**What is expected**
What is the number of lines in these records with "agent" in them? Answer with that number only.

**Records for this task**
────────────────

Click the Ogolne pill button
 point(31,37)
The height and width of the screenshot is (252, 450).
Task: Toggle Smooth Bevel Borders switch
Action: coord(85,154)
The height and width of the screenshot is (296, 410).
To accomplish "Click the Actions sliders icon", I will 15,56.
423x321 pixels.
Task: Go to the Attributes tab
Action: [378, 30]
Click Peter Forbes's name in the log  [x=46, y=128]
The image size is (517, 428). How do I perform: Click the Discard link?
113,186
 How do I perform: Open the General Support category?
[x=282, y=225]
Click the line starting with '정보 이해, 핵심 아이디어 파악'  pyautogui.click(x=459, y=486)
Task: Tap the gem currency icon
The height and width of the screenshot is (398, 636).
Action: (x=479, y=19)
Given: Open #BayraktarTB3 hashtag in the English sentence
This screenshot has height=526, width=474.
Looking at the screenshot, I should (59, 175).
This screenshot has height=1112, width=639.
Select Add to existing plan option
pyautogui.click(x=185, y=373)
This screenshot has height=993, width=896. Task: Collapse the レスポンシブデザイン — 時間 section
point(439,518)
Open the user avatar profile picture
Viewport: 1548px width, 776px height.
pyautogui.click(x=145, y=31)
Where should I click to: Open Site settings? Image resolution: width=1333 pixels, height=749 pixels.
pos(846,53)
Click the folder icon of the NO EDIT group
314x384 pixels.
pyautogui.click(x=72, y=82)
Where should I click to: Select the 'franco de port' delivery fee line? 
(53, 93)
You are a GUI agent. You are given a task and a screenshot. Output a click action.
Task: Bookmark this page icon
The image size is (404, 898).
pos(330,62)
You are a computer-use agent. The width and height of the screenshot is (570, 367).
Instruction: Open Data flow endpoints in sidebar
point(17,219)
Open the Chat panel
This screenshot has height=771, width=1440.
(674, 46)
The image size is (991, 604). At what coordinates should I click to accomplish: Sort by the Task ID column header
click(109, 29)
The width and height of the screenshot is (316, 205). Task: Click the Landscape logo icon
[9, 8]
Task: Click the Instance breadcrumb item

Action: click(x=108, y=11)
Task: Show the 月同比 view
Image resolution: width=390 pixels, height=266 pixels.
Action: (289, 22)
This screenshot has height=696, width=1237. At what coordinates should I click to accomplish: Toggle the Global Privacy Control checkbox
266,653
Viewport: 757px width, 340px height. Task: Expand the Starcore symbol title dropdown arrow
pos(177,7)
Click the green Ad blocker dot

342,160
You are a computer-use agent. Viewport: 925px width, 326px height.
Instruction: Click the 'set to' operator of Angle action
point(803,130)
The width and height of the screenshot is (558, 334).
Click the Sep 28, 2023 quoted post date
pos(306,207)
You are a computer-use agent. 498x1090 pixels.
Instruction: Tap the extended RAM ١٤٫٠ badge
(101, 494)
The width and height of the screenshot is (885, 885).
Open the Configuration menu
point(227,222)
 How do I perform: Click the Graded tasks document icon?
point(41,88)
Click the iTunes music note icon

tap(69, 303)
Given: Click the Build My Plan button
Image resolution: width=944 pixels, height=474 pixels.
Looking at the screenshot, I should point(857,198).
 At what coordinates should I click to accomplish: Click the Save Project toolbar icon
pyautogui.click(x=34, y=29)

────────────────

**Answer**
4